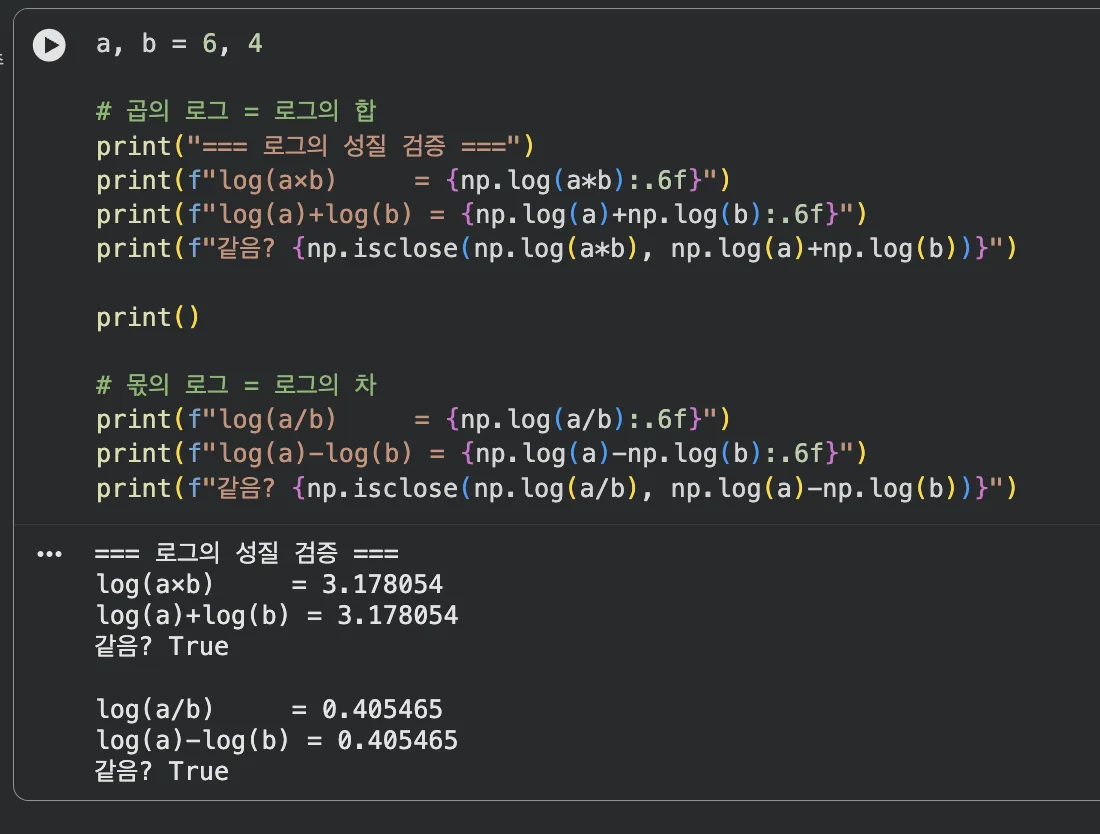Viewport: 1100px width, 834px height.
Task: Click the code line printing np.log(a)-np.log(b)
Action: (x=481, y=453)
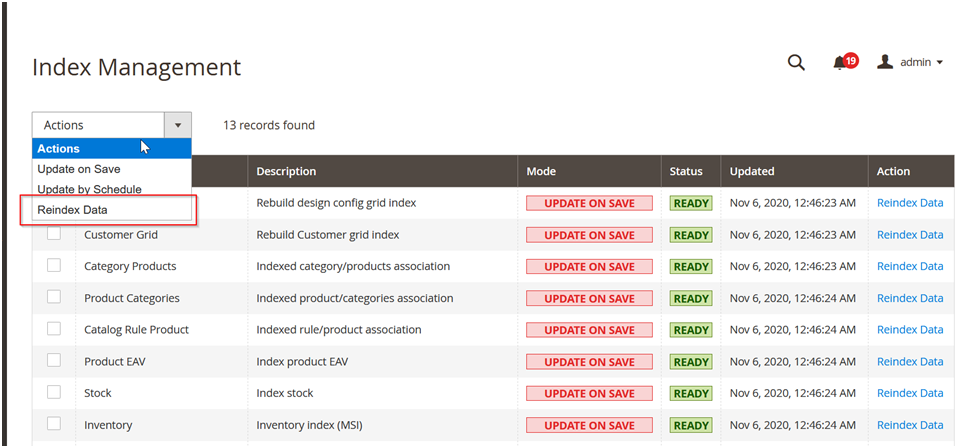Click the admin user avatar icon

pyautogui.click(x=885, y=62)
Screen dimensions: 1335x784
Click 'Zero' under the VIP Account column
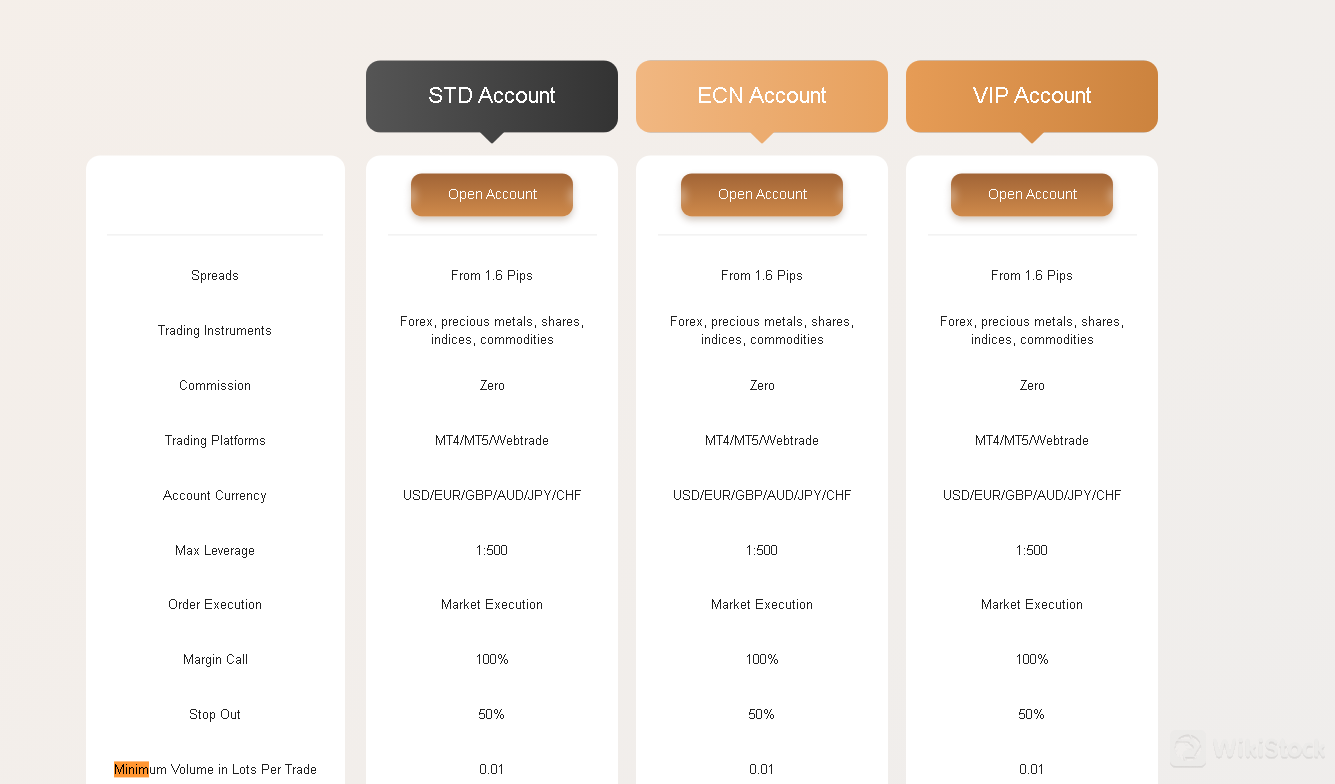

□ □ □ □ □ □ □

TO DO
The required response consists solely of the lines from the line containing "Screen dimensions: 1335x784" through the end of the listing, both ends included, copied exactly without pictures.

EXERCISE RESULT
Screen dimensions: 1335x784
Click 'Zero' under the VIP Account column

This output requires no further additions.